"WHO today accepted the recommendation from the Solidarity Trial’s International Steering Committee to discontinue the trial’s hydroxychloroquine and lopinavir/ritonavir arms. The Solidarity Trial was established by WHO to find an effective COVID-19 treatment for hospitalized patients," the organization said in a press release.
Remdesivir, hydroxychloroquine and lopinavir/ritonavir were tested in the first Solidarity Trial, which WHO has been conducting since March. The trials involved more than 4,500 patients.
"The International Steering Committee formulated the recommendation in light of the evidence for hydroxychloroquine vs standard-of-care and for lopinavir/ritonavir vs standard-of-care from the Solidarity trial interim results, and from a review of the evidence from all trials presented at the 1-2 July WHO Summit on COVID-19 research and innovation," the WHO said.
The organization said that the two drugs were found to "produce little or no reduction in the mortality of hospitalized COVID-19 patients" in comparison to the existing standard of care. The WHO added that it has seen no evidence that the two drugs increase mortality, noting, however, that "some associated safety signals" have been reported by the add-on Discovery trial, a participant in the Solidarity trial.

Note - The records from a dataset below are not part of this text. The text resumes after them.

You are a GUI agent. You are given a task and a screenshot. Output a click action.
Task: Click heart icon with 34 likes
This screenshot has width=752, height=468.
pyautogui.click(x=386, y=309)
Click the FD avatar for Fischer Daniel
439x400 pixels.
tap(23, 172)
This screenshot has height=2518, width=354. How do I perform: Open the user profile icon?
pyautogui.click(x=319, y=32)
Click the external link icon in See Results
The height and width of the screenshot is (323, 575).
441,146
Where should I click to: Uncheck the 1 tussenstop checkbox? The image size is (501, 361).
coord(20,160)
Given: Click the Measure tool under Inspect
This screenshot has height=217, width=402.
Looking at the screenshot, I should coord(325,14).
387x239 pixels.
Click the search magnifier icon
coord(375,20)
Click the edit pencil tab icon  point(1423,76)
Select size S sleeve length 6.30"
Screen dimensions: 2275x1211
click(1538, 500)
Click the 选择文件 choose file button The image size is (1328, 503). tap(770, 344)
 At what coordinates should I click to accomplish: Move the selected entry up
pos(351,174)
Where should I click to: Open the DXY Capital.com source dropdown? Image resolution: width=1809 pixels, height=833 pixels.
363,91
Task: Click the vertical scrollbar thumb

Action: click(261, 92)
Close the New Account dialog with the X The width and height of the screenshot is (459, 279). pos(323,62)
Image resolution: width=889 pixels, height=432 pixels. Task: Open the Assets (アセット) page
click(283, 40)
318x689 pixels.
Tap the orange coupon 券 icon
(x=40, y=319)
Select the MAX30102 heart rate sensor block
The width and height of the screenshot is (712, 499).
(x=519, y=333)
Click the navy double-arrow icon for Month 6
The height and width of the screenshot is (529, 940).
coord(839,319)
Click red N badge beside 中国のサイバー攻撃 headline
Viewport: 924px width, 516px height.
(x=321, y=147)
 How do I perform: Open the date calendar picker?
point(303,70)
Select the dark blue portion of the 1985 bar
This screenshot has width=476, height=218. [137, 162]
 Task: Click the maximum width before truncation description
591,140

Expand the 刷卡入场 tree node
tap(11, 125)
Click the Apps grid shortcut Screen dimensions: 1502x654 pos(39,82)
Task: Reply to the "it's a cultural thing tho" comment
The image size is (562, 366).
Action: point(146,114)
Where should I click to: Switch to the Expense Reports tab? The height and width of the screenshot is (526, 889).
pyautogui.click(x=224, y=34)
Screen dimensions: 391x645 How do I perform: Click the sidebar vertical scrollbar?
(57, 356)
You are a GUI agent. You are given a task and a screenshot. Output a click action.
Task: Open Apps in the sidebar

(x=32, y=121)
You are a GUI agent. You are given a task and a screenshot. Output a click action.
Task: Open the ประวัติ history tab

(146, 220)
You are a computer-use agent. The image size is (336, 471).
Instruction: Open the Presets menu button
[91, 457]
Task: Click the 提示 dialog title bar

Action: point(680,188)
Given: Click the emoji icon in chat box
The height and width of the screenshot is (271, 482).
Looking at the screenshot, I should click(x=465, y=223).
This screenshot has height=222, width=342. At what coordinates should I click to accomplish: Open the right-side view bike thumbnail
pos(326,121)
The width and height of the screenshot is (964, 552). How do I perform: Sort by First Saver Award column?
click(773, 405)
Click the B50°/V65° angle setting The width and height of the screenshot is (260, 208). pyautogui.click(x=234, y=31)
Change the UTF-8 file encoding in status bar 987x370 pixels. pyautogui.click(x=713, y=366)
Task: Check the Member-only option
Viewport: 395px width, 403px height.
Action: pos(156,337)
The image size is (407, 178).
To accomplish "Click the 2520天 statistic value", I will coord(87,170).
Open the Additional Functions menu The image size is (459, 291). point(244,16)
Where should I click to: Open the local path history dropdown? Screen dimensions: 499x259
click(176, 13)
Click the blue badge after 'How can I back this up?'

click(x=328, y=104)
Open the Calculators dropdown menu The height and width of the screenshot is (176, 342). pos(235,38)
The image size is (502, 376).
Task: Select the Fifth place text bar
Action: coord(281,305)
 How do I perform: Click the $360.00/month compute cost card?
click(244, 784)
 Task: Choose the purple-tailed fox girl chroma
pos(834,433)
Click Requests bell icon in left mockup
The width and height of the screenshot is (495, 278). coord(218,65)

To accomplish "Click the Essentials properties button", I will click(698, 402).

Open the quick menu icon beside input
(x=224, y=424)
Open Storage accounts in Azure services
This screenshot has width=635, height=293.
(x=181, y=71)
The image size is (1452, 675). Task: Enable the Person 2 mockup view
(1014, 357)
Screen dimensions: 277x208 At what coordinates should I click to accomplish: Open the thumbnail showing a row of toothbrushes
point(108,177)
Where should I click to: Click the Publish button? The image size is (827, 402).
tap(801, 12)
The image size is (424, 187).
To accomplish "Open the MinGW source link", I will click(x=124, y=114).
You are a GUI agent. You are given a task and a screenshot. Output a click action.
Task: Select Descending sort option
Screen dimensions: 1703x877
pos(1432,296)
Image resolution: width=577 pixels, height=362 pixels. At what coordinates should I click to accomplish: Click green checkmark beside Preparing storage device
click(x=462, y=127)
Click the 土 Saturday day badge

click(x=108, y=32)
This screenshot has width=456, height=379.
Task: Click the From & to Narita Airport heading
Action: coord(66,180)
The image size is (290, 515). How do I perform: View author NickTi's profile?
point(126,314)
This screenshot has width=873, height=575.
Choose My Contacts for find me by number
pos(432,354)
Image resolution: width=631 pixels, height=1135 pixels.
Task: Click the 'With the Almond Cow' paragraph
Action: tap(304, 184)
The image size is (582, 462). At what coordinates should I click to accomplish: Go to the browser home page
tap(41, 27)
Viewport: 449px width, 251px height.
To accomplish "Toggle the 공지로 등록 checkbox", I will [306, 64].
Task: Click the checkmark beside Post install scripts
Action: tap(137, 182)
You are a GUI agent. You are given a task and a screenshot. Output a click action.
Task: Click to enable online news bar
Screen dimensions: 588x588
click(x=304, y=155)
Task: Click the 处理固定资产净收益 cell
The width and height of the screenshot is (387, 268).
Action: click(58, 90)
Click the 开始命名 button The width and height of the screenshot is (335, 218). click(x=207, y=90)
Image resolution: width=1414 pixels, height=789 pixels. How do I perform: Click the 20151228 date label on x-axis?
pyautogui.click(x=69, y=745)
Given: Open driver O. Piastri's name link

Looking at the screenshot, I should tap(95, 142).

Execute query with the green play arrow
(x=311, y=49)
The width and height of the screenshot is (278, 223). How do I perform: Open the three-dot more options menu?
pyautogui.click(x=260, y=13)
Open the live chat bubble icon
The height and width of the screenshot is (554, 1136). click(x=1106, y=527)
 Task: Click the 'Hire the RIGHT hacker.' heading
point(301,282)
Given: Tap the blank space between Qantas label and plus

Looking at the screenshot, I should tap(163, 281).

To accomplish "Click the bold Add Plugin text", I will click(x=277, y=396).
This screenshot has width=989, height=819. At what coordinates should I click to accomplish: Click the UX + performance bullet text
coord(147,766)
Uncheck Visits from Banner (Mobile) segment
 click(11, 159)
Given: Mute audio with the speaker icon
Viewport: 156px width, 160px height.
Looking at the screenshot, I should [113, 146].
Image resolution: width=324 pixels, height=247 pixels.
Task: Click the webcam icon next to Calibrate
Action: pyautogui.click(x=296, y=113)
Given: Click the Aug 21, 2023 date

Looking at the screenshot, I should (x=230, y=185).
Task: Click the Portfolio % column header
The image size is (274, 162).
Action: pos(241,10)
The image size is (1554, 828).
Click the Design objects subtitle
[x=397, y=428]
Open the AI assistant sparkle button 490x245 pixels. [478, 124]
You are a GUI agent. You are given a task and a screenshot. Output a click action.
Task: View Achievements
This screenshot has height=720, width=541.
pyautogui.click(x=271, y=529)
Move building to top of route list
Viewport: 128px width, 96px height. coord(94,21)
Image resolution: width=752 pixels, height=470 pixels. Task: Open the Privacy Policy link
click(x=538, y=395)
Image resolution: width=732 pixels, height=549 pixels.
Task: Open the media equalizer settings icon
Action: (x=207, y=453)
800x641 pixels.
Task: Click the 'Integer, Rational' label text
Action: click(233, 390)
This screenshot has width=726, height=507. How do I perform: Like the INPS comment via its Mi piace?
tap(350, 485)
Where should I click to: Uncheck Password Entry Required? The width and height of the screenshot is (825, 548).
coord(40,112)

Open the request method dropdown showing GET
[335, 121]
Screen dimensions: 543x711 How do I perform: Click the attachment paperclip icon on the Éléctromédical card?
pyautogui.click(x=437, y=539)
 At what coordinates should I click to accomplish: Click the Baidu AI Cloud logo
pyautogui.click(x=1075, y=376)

"This decision applies only to the conduct of the Solidarity trial in hospitalized patients and does not affect the possible evaluation in other studies of hydroxychloroquine or lopinavir/ritonavir in non-hospitalized patients or as pre- or post-exposure prophylaxis for COVID-19," the organisation noted.
After four months of clinical trials, WHO experts said that remdesivir was currently the most effective of all tested drugs.
On Saturday, It was reported that global COVID-19 cases had risen by 212,326, a record increase in 24 hours, to bring the estimated worldwide total of those infected to at least 11,100,000. There have been at least 527,827 deaths as a result of the pandemic to date, with a 5,134 increase over the past 24 hours.